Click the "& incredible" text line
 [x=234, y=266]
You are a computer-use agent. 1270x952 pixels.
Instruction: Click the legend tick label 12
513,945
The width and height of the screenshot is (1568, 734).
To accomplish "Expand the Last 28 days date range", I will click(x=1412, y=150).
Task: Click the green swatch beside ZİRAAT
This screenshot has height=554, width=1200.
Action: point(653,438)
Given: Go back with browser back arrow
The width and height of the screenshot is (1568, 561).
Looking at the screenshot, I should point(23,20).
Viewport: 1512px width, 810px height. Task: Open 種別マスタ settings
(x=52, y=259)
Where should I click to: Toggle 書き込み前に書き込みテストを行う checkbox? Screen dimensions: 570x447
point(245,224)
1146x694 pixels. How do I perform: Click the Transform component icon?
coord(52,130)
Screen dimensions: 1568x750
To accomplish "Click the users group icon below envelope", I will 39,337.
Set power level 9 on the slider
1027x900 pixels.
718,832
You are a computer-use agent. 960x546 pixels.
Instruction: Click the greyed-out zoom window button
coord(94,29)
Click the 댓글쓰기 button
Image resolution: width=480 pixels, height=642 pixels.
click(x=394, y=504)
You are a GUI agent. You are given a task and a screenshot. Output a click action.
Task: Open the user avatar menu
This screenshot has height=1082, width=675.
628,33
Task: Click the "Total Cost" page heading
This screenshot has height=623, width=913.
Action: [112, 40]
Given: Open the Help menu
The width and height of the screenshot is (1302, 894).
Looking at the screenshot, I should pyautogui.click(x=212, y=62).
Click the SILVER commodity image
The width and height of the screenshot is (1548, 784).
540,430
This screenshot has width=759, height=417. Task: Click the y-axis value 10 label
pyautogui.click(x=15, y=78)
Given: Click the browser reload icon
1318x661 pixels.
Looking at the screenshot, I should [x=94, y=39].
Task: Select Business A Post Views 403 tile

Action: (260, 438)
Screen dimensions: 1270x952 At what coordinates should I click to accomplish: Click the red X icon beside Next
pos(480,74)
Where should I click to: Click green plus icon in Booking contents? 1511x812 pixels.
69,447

## What to produce
Print each line of the data exactly as it was written.

## Solved exercise
Click the "& incredible" text line
 [x=234, y=266]
You are a computer-use agent. 1270x952 pixels.
Instruction: Click the legend tick label 12
513,945
The width and height of the screenshot is (1568, 734).
To accomplish "Expand the Last 28 days date range", I will click(x=1412, y=150).
Task: Click the green swatch beside ZİRAAT
This screenshot has height=554, width=1200.
Action: point(653,438)
Given: Go back with browser back arrow
The width and height of the screenshot is (1568, 561).
Looking at the screenshot, I should point(23,20).
Viewport: 1512px width, 810px height. Task: Open 種別マスタ settings
(x=52, y=259)
Where should I click to: Toggle 書き込み前に書き込みテストを行う checkbox? Screen dimensions: 570x447
point(245,224)
1146x694 pixels. How do I perform: Click the Transform component icon?
coord(52,130)
Screen dimensions: 1568x750
To accomplish "Click the users group icon below envelope", I will 39,337.
Set power level 9 on the slider
1027x900 pixels.
718,832
You are a computer-use agent. 960x546 pixels.
Instruction: Click the greyed-out zoom window button
coord(94,29)
Click the 댓글쓰기 button
Image resolution: width=480 pixels, height=642 pixels.
click(x=394, y=504)
You are a GUI agent. You are given a task and a screenshot. Output a click action.
Task: Open the user avatar menu
This screenshot has height=1082, width=675.
628,33
Task: Click the "Total Cost" page heading
This screenshot has height=623, width=913.
Action: [112, 40]
Given: Open the Help menu
The width and height of the screenshot is (1302, 894).
Looking at the screenshot, I should pyautogui.click(x=212, y=62).
Click the SILVER commodity image
The width and height of the screenshot is (1548, 784).
540,430
This screenshot has width=759, height=417. Task: Click the y-axis value 10 label
pyautogui.click(x=15, y=78)
Given: Click the browser reload icon
1318x661 pixels.
Looking at the screenshot, I should [x=94, y=39].
Task: Select Business A Post Views 403 tile

Action: (260, 438)
Screen dimensions: 1270x952 At what coordinates should I click to accomplish: Click the red X icon beside Next
pos(480,74)
Where should I click to: Click green plus icon in Booking contents? 1511x812 pixels.
69,447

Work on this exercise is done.